La politica non può ignorare ciò che sta avvenendo sotto gli occhi di tutti i cittadini, in ogni angolo del paese. Secondo una ricerca, tra aprile e ottobre 2020, ben 43.688 aziende hanno cambiato proprietà. Si tratta di un dato su cui il governo è chiamato a riflettere perché molte di quelle aziende sono finite nelle mani della criminalità organizzata, come si evince dall’aumento del numero di società offshore operanti in Italia.

L’emergenza sanitaria rischia di infliggere il colpo di grazia ad un sistema produttivo che, a parte qualche eccezione, non è mai stato in grado di tirarsi completamente fuori dagli strascichi della crisi del 2008 che ha condannato il nostro paese ad una recessione di cui l’attuale deflazione rappresenta il punto più alto.

Stiamo attraversando il periodo più delicato della nostra storia repubblicana e sarebbe opportuno che la politica ne avesse piena contezza.
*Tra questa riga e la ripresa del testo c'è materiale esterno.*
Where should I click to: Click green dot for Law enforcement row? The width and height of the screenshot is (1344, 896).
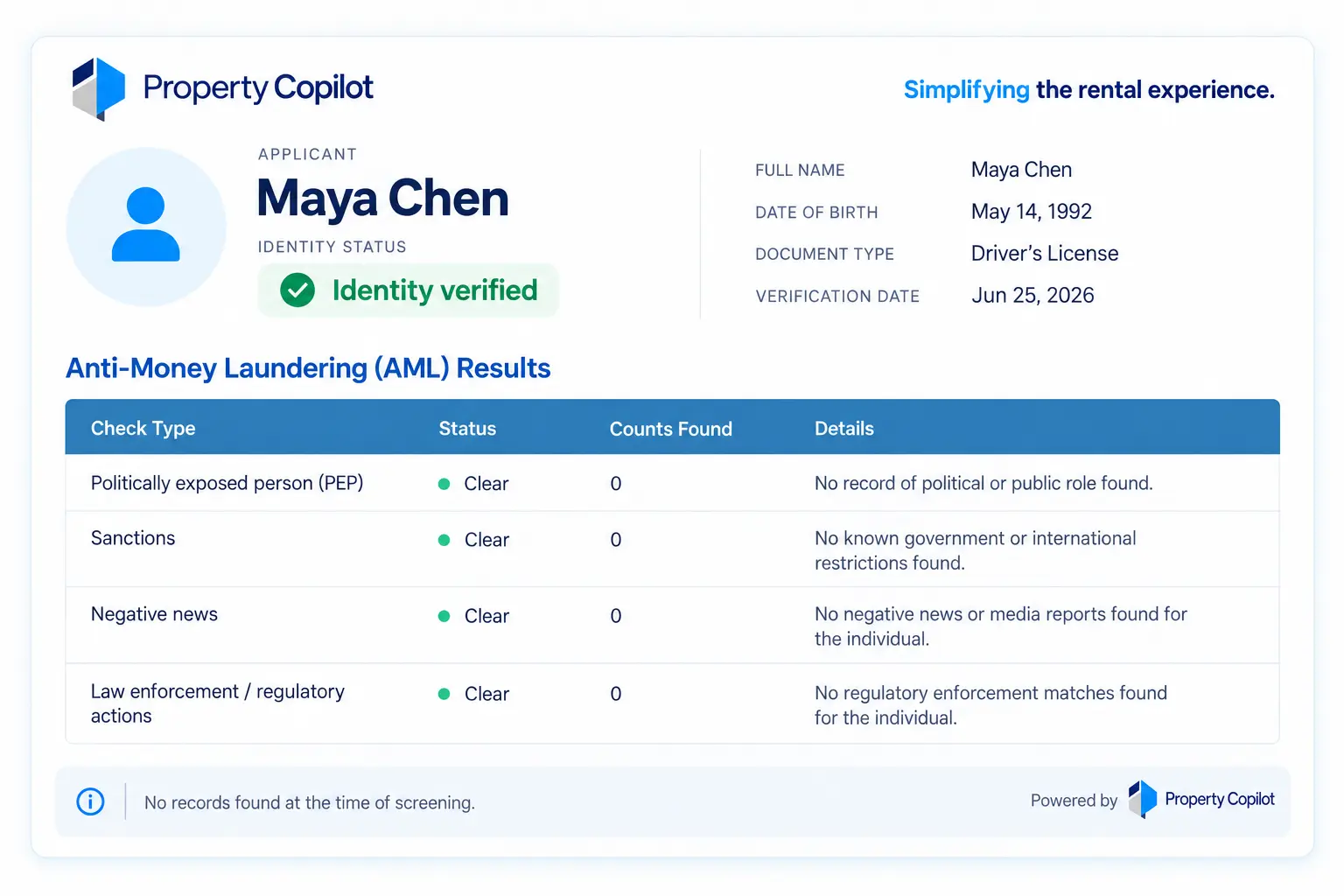[444, 694]
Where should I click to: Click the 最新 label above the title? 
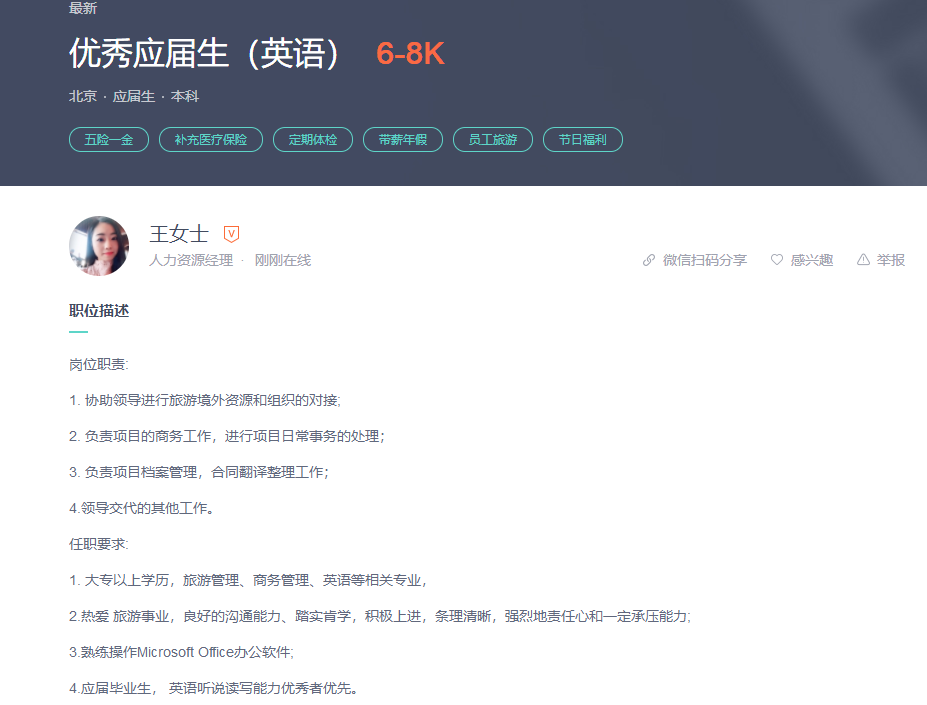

L’operazione Stellantis (cioè, la fusione tra Fiat e Peugeot) insegna che perfino la famiglia Agnelli, simbolo del capitalismo italiano, ha smesso di credere nel futuro del nostro paese che non appare più in grado di difendere le proprie aziende dall’assalto straniero.

Questa è solo una delle innumerevoli ragioni che impongono il varo di un governo con un profilo nuovo e diverso, in grado di rassicurare il cittadino con la credibilità e l’autorevolezza di una compagine composta di figure di assoluta eccellenza prese in prestito, se occorre, anche dalle file di un’opposizione con la quale il prossimo governo farebbe bene ad interloquire confrontandosi senza pregiudizi e rancori.

Secondo un vecchio adagio, la notte più buia è quella che precede il sorgere del sole: speriamo sia davvero così.